¡Candela! La UH en modo apagón: ¡Hasta el Congreso se quedó a oscuras!

La Universidad de La Habana se ajusta a los apagones, posponiendo su gran congreso y extendiendo la enseñanza semipresencial. La crisis energética le está apretando el cordón a la casa de estudios.

Qué pasó

¡Ay, mi gente! Agárrense fuerte, porque la cosa está que arde. La mismísima Universidad de La Habana, el templo del saber, le ha tenido que dar un “stop” a un montón de cosas.

Resulta que la crisis de los apagones y la falta de combustible le ha apretado tanto, pero tanto, que hasta su famoso Congreso Universidad 2026 lo tuvieron que guardar en un cajón hasta nuevo aviso. ¡Una pena!

Y no solo eso. Ahora todas las carreras y los técnicos superiores van a estar en un “modo híbrido” por un mes. O sea, un poquito en la calle y otro poquito cada uno en su casa, batallando con la luz y el internet para estudiar.

Dónde y cuándo

Esto lo soltaron, como es costumbre, por la Mesa Redonda oficial, un viernes seis de febrero de 2026. La noticia viene directa desde la capital, justo cuando el país entero está sudando la gota gorda con la corriente.
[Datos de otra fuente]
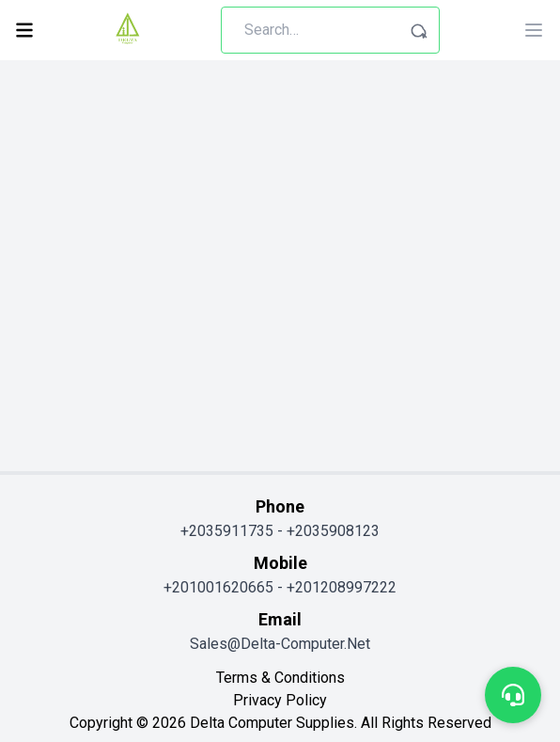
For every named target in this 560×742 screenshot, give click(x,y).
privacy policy (280, 700)
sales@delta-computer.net (280, 643)
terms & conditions (280, 677)
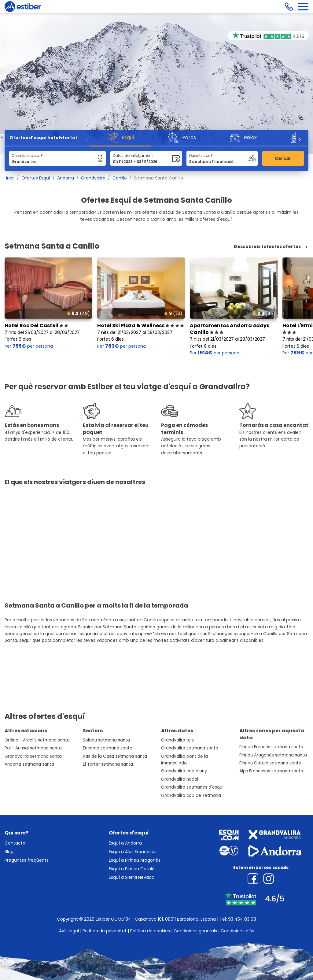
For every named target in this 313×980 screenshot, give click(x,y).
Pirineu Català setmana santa (270, 763)
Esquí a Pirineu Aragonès (135, 860)
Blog (9, 851)
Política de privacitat (105, 931)
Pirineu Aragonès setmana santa (273, 755)
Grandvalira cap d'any (184, 771)
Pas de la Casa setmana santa (115, 756)
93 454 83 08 (242, 919)
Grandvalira (93, 178)
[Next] (299, 139)
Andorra (65, 178)
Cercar (283, 158)
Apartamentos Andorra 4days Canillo (229, 329)
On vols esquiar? (27, 156)
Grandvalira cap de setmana (191, 795)
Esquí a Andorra (125, 843)
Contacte (15, 843)
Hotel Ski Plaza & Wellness (141, 325)
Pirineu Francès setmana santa (271, 747)
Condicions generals (195, 931)
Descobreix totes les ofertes (267, 247)
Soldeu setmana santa (106, 740)
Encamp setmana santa (108, 748)
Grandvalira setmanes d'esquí (192, 787)
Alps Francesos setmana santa (271, 771)
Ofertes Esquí (36, 178)
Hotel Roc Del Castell (36, 325)
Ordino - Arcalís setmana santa (37, 740)
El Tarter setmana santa (108, 764)
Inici (10, 178)
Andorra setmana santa (29, 764)
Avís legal (69, 931)
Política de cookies (150, 931)
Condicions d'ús (237, 931)
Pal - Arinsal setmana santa (33, 748)
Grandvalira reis (178, 740)
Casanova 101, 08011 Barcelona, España (175, 919)
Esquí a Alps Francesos (133, 851)
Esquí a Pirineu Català (132, 869)
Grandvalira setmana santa (33, 756)
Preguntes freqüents (27, 860)
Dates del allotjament (133, 156)
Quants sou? (201, 156)
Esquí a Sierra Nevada (132, 877)
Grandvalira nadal (180, 779)
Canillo (120, 178)
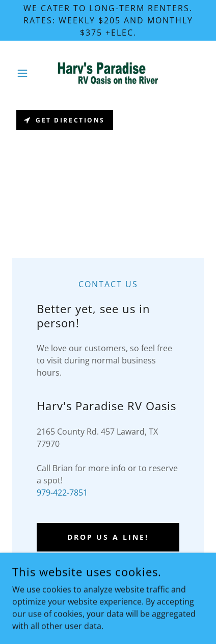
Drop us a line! (108, 537)
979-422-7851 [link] (62, 493)
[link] (108, 73)
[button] (26, 73)
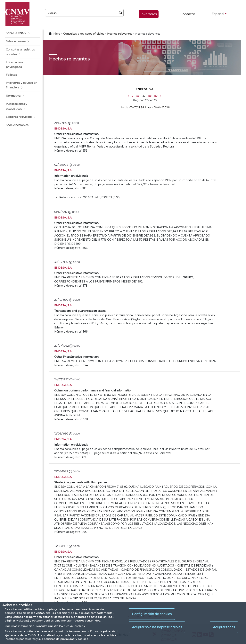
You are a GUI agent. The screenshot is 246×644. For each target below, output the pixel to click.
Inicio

Imagínense el ambiente: calles con transporte al mínimo, hospitales y escuelas capeando el temporal, y ahora hasta nuestra Universidad, que es un baluarte, con el agua al cuello.

Por qué importa

¿Y por qué esto nos importa a todos? Bueno, porque si la Universidad de La Habana, con todo su peso, tiene que meter el freno por la falta de energía, es que la candela está bien alta.

Significa que la crisis no es cuento, que le está pegando duro a los estudiantes, a los profesores y al futuro del país. La educación, que siempre es sagrada, ahora tiene que buscarse la vida entre cortes de luz y conexiones que van y vienen.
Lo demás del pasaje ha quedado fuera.